Safe-control test (test_lint_scanner_does_not_false_positive_on_safe_shapes) is tightened — the prior importlib workaround is gone and the assertion is now not violations. Tests legitimate os.path.join, os.environ.get, os.path.abspath, from os import getcwd, from os import environ to make sure adapters' real usage stays green.
65 tests pass (up from 42), ruff clean, baseline scan of current inputs/ still clean.

No production code under src/ changed. STABILITY.md text and the live-load tests in test_fixture_no_import.py are unchanged from 22bc2fb.

pengfei-threemoonslab · 2026-05-16T05:42:54Z

Both reproduced; both fixed in 7f6d7df.

P2 — order-of-import rebind bypass

Reproduced empty-violations against the prior commit:

rebind-os         -> []   # import os; os.system('echo hi'); import pathlib as os
rebind-aliased    -> []   # import os as runner; runner.execve(...); import pathlib as runner

Root cause: module_aliases: dict[str, str] and name_aliases: dict[str, tuple[str, str]] were last-write-wins. Pass 1 walked every import before pass 2 checked any call site, so the final alias state was used to resolve all calls. A later import pathlib as os overwrote module_aliases["os"] = "os" with module_aliases["os"] = "pathlib", and the earlier os.system(...) call resolved through pathlib.system — not forbidden.

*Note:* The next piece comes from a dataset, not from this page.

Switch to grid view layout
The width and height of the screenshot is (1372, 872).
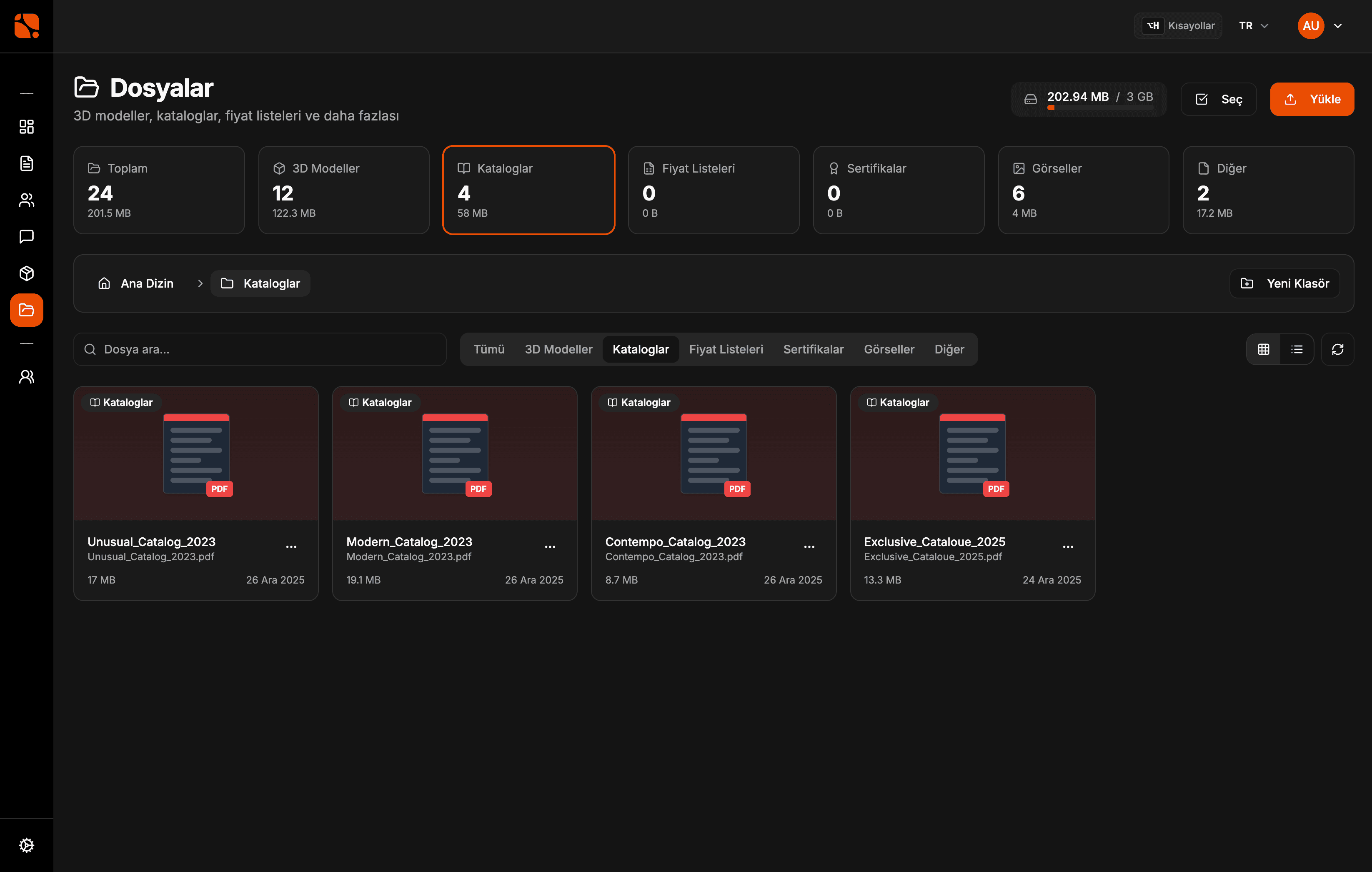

Fix: union-of-bindings. module_aliases: dict[str, set[str]] and name_aliases: dict[str, set[tuple[str, str]]]. A local name binds to the union of every canonical module/attr pair it was ever assigned in the file. The chain resolver returns every possible canonical chain, and the call site is flagged if any resolution is forbidden. This is the conservative path the review suggested: "conservatively retain 'ever bound to os' aliases instead of overwriting them."

After fix, same inputs produce:

rebind-os         -> "forbidden call 'os.system'"
rebind-aliased    -> "forbidden call 'os.execve'"

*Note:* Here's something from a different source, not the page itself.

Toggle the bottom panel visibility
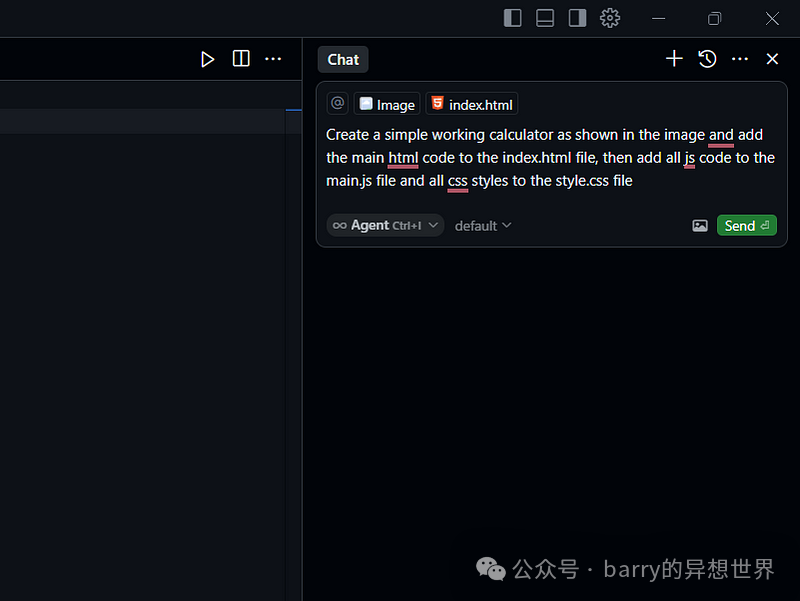The image size is (800, 601). pos(544,18)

False-positive trade-off (documented in the docstring): if a local name is ever bound to a dangerous module in any branch, every chain on that name is checked against the forbidden surface. Conservatism in the direction of "flag and let code review decide" is the right failure mode for a trust-model lint.

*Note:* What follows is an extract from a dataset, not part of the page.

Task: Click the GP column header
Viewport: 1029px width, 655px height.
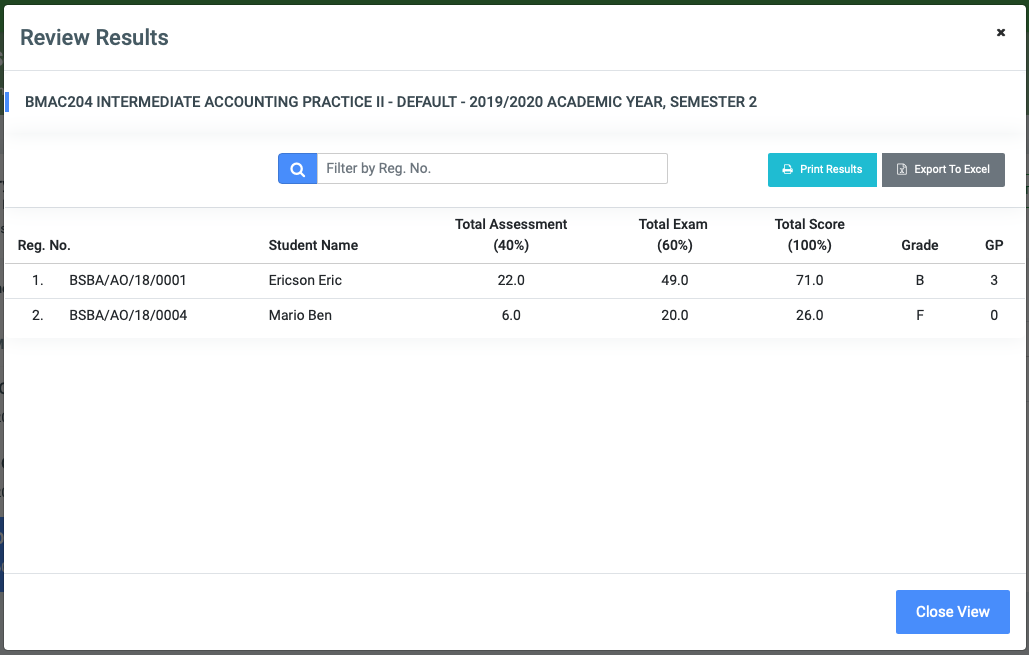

No-false-positive on legitimate dual-binding: verified import os; import pathlib as os; os.path.join('a','b') produces [] — os.path.join is in neither the exact nor prefix sets under either binding.

Four new negative-control cases cover both rebind shapes (module alias + from-import alias) plus the reverse-order variant where the dangerous binding follows the safe one.

P3 — STABILITY.md overpromised

You're right — the lint deliberately allows import importlib.metadata and from importlib.metadata import version because the plugin registry under checks/ uses it for entry-point discovery against the installed environment, not user workspace files. The STABILITY text saying "import importlib forms are forbidden"* was broader than the actual lint.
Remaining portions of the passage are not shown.